Our data demonstrate that there are characteristic features of myocardial involvement in cardiac sarcoidosis. These features could be used to identify patients with cardiac sarcoidosis using LGE CMR and 18F‐FDG positron emission tomography, particularly those in whom cardiac sarcoidosis was not suspected before the imaging study. More important, these data imply that patients with LGE or 18F‐FDG uptake in patterns that were never or rarely present in this systematic review could have an alternate explanation for the imaging findings. For instance, isolated subendocardial LGE may represent a myocardial infarction, and in the absence of coronary artery disease, it may still represent myocardial infarction with nonobstructive coronary arteries, rather than cardiac sarcoidosis. Similarly, 18F‐FDG uptake isolated to the lateral wall may represent inadequate suppression of physiological uptake rather than true cardiac sarcoidosis.47

Limitations

Our systematic review and meta‐analysis is based on the published pathological literature, which introduces bias. Only a third of cases had 16 or 17 segments included in the gross pathological images, which raises the possibility that some of the features of myocardial involvement could have been missed. Cases included in the publications represent the most impressive cases and may not be representative of the entire spectrum of pathologically identified myocardial involvement in cardiac sarcoidosis. Similarly, our systematic review focuses on end‐stage cardiac sarcoidosis (ie, those who either died of cardiac sarcoidosis or underwent heart transplantation because of it). Thus, it could be argued that our data do not include features of early myocardial involvement in cardiac sarcoidosis. However, our cases represent the adverse outcomes that we aim to avoid in patients with suspected cardiac sarcoidosis (ie, cardiac death and heart transplantation). Therefore, our data may carry prognostic implications. Studies are ongoing using these patterns of myocardial involvement on LGE CMR or 18F‐FDG to risk stratify patients with suspected cardiac sarcoidosis.

Conclusions

Myocardial involvement in end‐stage cardiac sarcoidosis involves frequent (LV subepicardial, LV multifocal, septal, and RV free wall involvement) and rare (lack of gross LV myocardial involvement, isolated LV midmyocardial involvement, isolated LV subendocardial involvement, isolated LV transmural involvement, absence of septal involvement, or isolated involvement of only one LV level) features. These patterns could be used to improve diagnosis and prognostication of suspected cardiac sarcoidosis with noninvasive imaging modalities, such as LGE CMR and 18F‐FDG positron emission tomography.

Disclosures

None.

Sources of Funding

Chetan Shenoy was supported by NIH grant K23HL132011 and a University of Minnesota Clinical and Translational Science Institute KL2 Scholars Career Development Program Award (NIH grant KL2TR000113‐05).

Supporting information

Figure S1. See Table 2 for interpretation of cardiac involvement. Reprinted from Fawcett et al1 with permission.

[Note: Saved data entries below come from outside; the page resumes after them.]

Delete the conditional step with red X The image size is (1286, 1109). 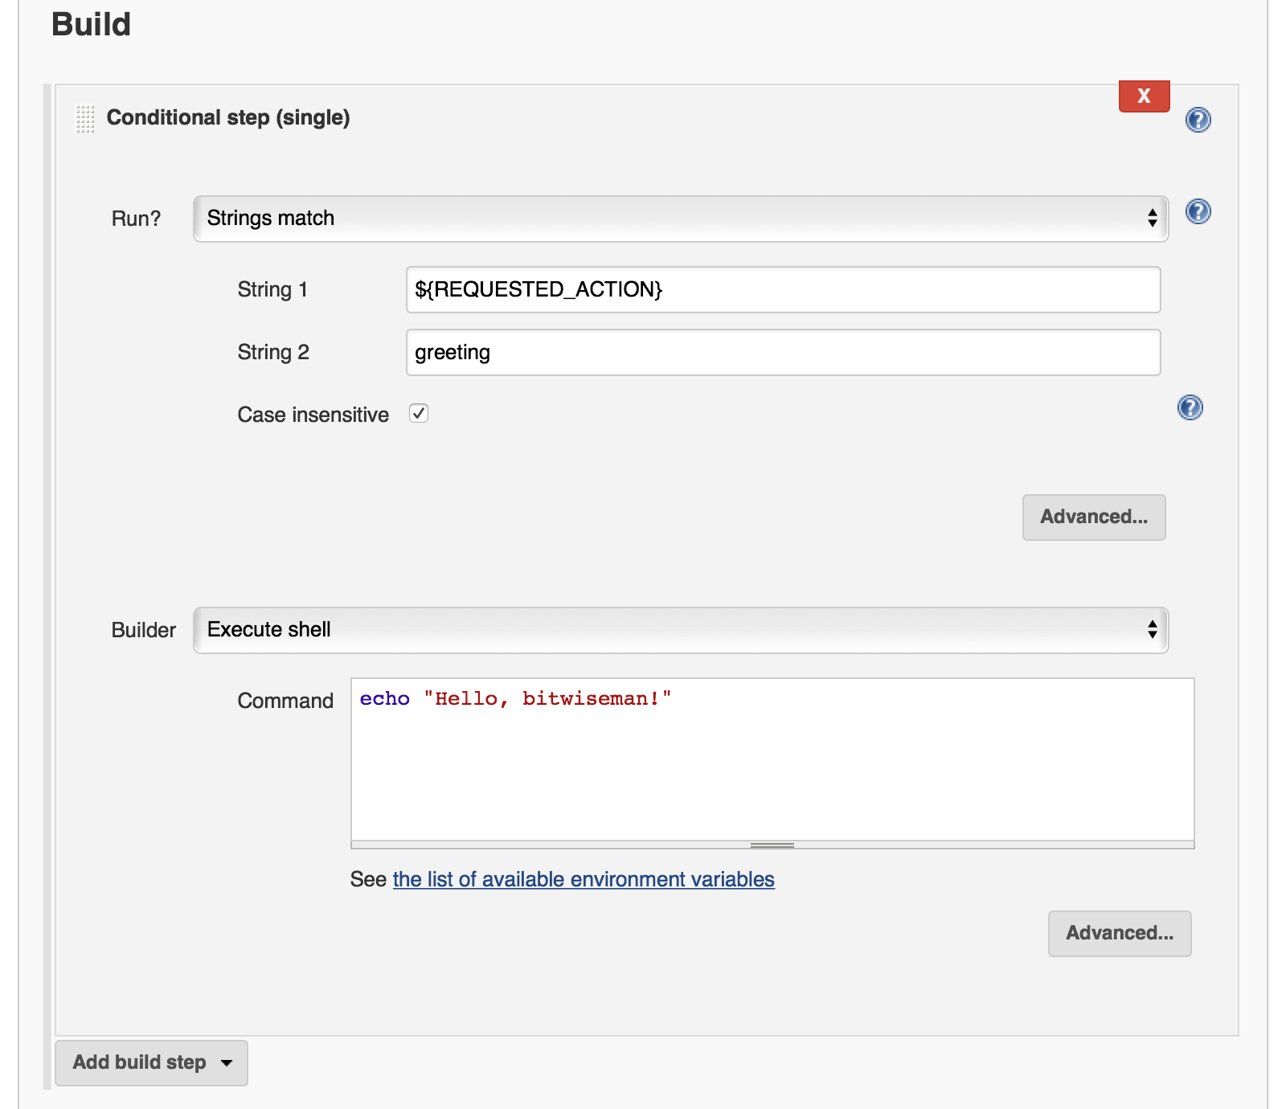click(x=1144, y=96)
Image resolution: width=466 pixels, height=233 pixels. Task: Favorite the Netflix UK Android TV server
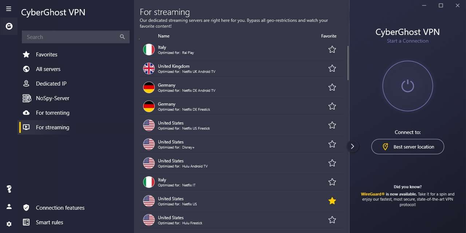coord(332,68)
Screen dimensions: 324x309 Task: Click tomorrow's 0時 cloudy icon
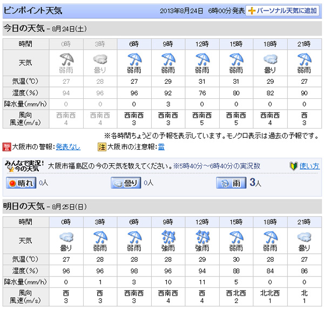66,236
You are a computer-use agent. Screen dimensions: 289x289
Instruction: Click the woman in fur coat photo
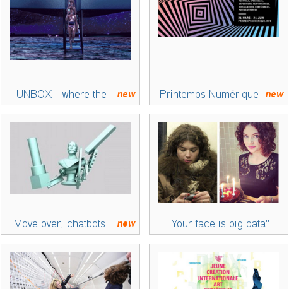(187, 162)
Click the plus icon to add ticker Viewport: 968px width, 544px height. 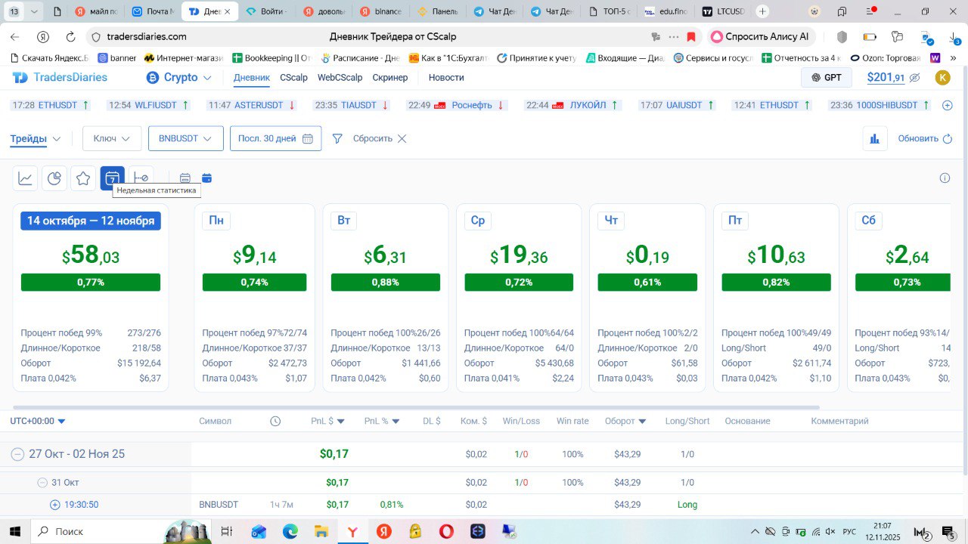click(947, 106)
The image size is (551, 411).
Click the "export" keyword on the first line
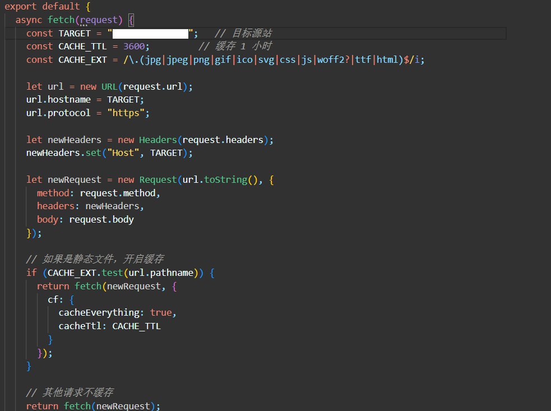pyautogui.click(x=21, y=6)
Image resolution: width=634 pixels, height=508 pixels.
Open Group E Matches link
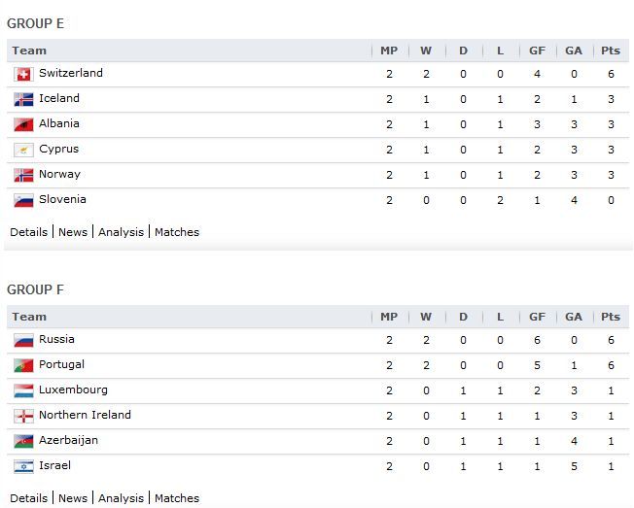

Figure S2. See Table 2 for interpretation of cardiac involvement. Reprinted from Fleming et al2 with permission. Copyright ©1974, BMJ Publishing Group Ltd.

Figure S3. See Table 2 for interpretation of cardiac involvement. Reprinted from Fleming et al2 with permission. Copyright ©1974, BMJ Publishing Group Ltd.

Figure S4. See Table 2 for interpretation of cardiac involvement. Reprinted from Roberts et al3 with permission. Copyright ©1977, Elsevier.

Figure S5. See Table 2 for interpretation of cardiac involvement. Reprinted with permission from James et al4 with permission. Copyright ©1982, Elsevier.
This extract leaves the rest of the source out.